What does 'legitimate interests' mean and how might it apply to associations?

The legitimate interest is one of the six grounds foreseen by the GDPR to lawfully process personal data (e.g. in the context of direct marketing). Associations using the legitimate interest will need to show a balance of interests between their own and those of the individual(s) concerned. To sum up, there should be a reasonable expectation from the data subject that his/her data will be processed (e.g. to prevent fraud, to check a child’s age, to retain an email address in a “opt-out” list if (s)he unsubscribed from a newsletter). Where there is a serious mismatch between competing interests, the individual’s legitimate interests will come first and the association may not rely on this legal basis.

What is the right to data portability? What sort of data falls into this category? What challenges do associations face when putting it into practice?

Data portability is a new right – applicable as from 25/05/2018 – allowing any data subject to require the transfer of his/her data (s)he has provided to another association. This transfer must be performed via a structured, commonly used, machine-readable and interoperable format. The main challenges are (i) to gather that data and (ii) that associations from similar sectors agree on such formats to ease that kind of transfers. This right does not apply where processing is based on a legal ground other than consent or a contract.

How should associations handle the tricky matter of employee data processing? Must consent be granted in the context of employer-employee relationship?

Consent will be stricter than under the current legislation. Moreover, the consent must be free, specific, informed and unambiguous (or explicit in case of sensitive data). A key challenge in the HR context is that consent will rarely be valid between an employer and an employee due to the different level of negotiation powers. Moreover, consent can be withdrawn at any time without any justification, hence the fragility of such legal basis. Instead, it is highly recommended to use other legal bases to justify such processes of personal data in a HR context, such as the execution of the contract (e.g. payments, establishing the contract), legal obligations (e.g. data transmitted to social security services) or legitimate interest (see above).

Are there different retention periods for different types of data processed? What are the issues or factors that associations have to consider?

Indeed, according to the principle of proportionality, an association processing data must only keep it for as long as necessary for the purpose of such processing. Supervisory authorities have already set different kind of retention periods. Moreover, legal obligations and limitation periods (e.g. strict deadlines to invoke responsibility before a court, tax controls) are lawful justifications to keep the data.

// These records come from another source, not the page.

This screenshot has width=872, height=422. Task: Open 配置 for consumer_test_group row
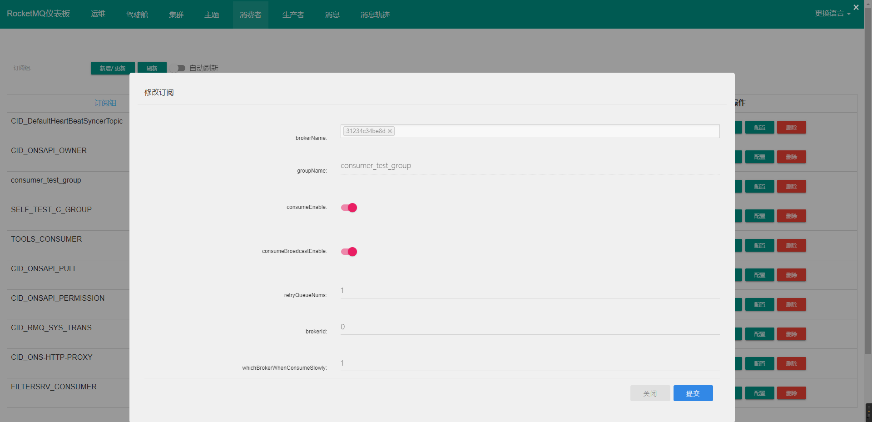pyautogui.click(x=759, y=187)
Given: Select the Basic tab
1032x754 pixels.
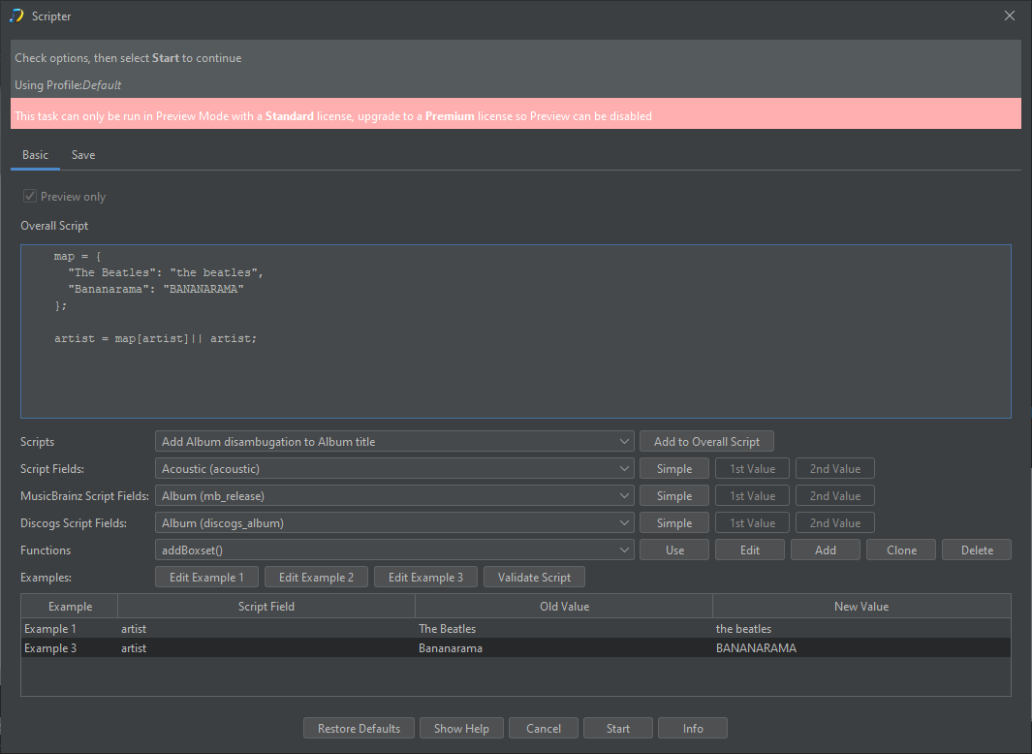Looking at the screenshot, I should 35,155.
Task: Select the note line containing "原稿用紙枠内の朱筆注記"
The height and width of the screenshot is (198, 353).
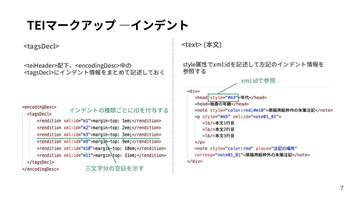Action: pos(263,110)
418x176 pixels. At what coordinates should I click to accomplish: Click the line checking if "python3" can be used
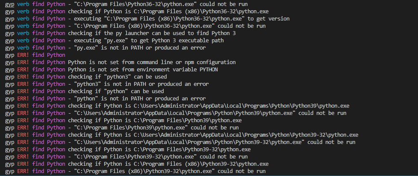click(86, 77)
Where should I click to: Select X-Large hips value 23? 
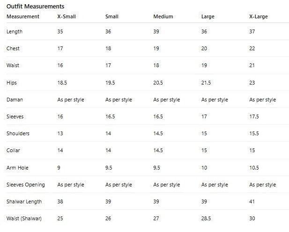[x=252, y=83]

The GDPR is more flexible regarding the retention period when data are kept for scientific, historical research or statistical purposes. Therefore, associations should make sure to agree on the most appropriate retention period and delete or anonymise outdated data in their possession.

What are some of the biggest myths about GDPR in your opinion?

• 1st myth: “GDPR compliance will end as from 25/05/2018”. Compliance is a two-step process: firstly, an association should build compliance simultaneously from a technical, legal and organisational point of view. Secondly, an association should run compliance – which is an ongoing process and should be reassessed regularly.
• 2nd myth: “GDPR is a revolution”. Indeed, the GDPR has received a lot of attention recently. However, in comparison with the Data Protection Directive of 1995 (23 years ago!), the main concepts, principles, obligations and rights remain identical. There is indeed an evolution of the regime due to the development of digitalisation and big data, including new/extended obligations for entities processing data and rights for data subjects. However, it is true that supervisory authorities will now be equipped with much more powers to control and sanction non-compliant companies and associations.